Collected data
----------------------------------------

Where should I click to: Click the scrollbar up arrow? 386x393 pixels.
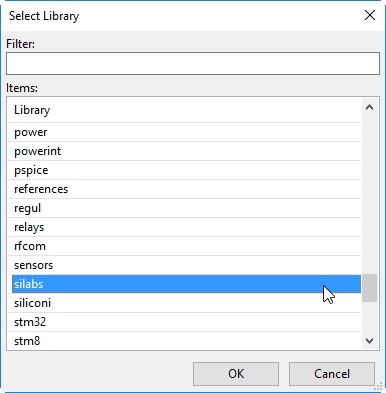point(369,107)
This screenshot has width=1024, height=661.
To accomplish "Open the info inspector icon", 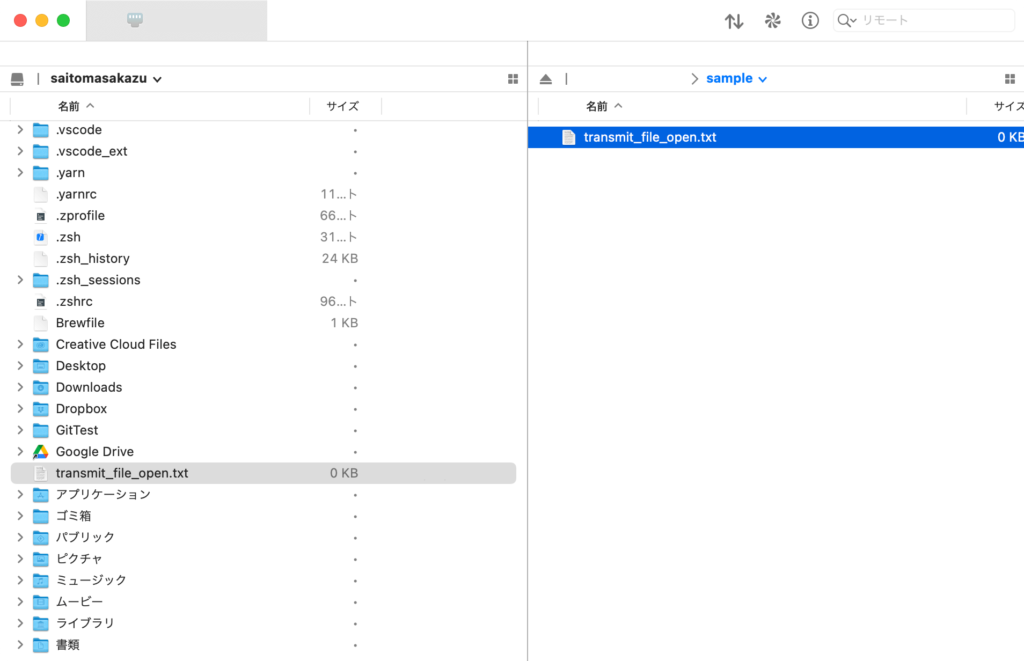I will [x=810, y=21].
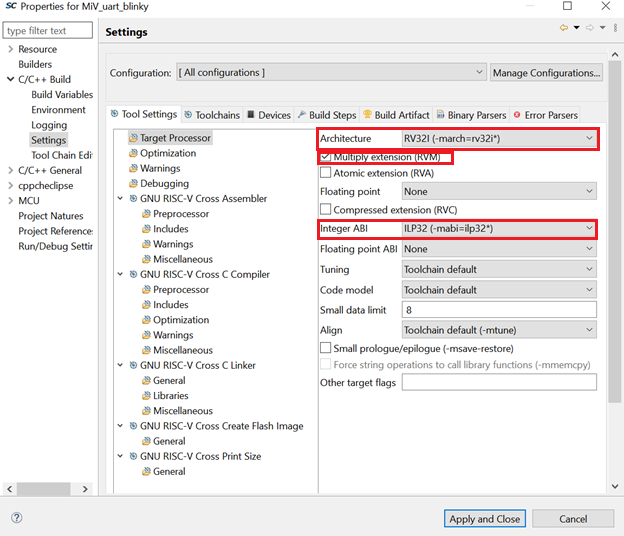Click the Apply and Close button
The width and height of the screenshot is (624, 536).
pyautogui.click(x=484, y=519)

----------------------------------------

[To do] Would you reproduce, exactly and with nothing added, every line from the beginning of the entries above through the line that contains "This screenshot has width=1024, height=661.", both included, leaving out the pictures?

[Exercise output]
Where should I click to: Click the scrollbar up arrow? 386x393 pixels.
point(369,107)
This screenshot has width=1024, height=661.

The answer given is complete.